Soccer loop recognizes Nigrin
Cosmopolitan League includes doctor among initial Fame inductees.
It was only befitting that when the Cosmopolitan Soccer League, which has been in existence for, say, a billion years, got around to honoring its first Hall of Fame class, Staten Island icon Dr. Gabriel Nigrin would be among its initial inductees.
Synonymous with Island soccer, the good doctor, retired from pediatrics/endocrinology but still a volunteer at St.Vincent's in Manhattan, was just what Staten Island needed in its infancy soccer days.
Back in 1970, if you wanted to kick the spotted ball, you could do so in Fred Muche's Kiwanis League. For a few weeks in the fall. Until age 12. Outside those lugubrious parameters, you played football or checkers or read.
"I felt children should be able to play more often, at all ages and all levels," said the original maven, who introduced the game to his own sons. "Initially, I was just looking for an outlet to allow my children to play."

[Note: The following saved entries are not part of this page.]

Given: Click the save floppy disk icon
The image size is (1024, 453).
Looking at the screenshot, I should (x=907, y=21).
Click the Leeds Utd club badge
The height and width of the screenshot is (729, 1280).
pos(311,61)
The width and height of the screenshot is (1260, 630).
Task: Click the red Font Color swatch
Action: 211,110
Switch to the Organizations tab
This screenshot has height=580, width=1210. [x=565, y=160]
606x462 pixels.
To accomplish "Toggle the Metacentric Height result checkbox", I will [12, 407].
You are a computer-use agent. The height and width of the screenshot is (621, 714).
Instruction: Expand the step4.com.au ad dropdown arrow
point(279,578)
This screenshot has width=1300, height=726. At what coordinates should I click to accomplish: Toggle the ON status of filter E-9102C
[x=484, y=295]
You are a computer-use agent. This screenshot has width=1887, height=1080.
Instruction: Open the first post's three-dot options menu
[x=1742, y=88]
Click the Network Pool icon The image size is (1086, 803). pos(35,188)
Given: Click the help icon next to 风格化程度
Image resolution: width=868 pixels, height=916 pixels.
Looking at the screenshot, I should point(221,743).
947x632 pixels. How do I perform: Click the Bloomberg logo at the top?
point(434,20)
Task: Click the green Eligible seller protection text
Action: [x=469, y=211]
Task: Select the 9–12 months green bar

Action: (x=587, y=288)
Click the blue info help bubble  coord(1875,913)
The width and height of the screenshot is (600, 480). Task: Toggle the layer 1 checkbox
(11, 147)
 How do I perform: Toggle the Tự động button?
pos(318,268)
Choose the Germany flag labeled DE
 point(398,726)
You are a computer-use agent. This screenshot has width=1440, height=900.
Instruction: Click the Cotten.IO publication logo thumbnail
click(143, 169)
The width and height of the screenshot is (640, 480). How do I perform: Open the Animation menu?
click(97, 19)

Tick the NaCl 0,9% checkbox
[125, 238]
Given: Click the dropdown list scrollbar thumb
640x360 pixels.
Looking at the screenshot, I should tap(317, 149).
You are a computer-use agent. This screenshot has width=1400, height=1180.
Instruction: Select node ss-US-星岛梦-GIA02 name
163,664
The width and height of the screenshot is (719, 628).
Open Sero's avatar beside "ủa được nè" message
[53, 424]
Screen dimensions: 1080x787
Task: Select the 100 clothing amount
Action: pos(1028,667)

So began the early moments of the Silver Lake Soccer Club, which begot the Staten Island Soccer League, and we all know what kind of monster that has become.
Nigrin sent those embryonic Silver Lake teams to the Cosmopolitan where they became forerunners for all of today's travel teams.
You just have to glance at Miller Field on a Saturday/Sunday or walk into any store and see a kid sporting a soccer uniform to see Dr. Nigrin's product.
He's been the force on Staten Island, says ex-Staten Island Academy coach Pete Rapp, who has watched a battalion of local players get their Cosmo battle scars. "He got soccer rolling and enabled Staten Islanders to play off the Island and improve their skills."
Do you think for a moment that schools like Monsignor Farrel, St. John Villa, Notre Dame Academy, or St. Joseph by-the-Sea make it to those CHSAA state finals -- or as quickly -- without his impact?
Humility and Dr. Nigrin reside in similar neighborhoods. Selfless and benevolent, his drive has always been to help others, lessons he learned early as a boy in Istanbul.
"I didn't do any of this to be recognized or chosen, " said the nearly-octogenarian who still plays an active hand in the Cosmopolitan operation but admits nothing would have been possible without the yielding support of his wife Dolly.
Of course, in his humble and humane manner, Dr. Nigrin is not a collector of plagues or medals. He's been bestowed (an Advanced Service Award winner in '94) so many times before.
But it was the gathering of friends, colleagues, and associates from the Cosmopolitan League at the Tavern on the Green (Queens) that certified Dr. Nigrin's emotions. "Having a big reunion of all those people was the highest honor to me" he allowed.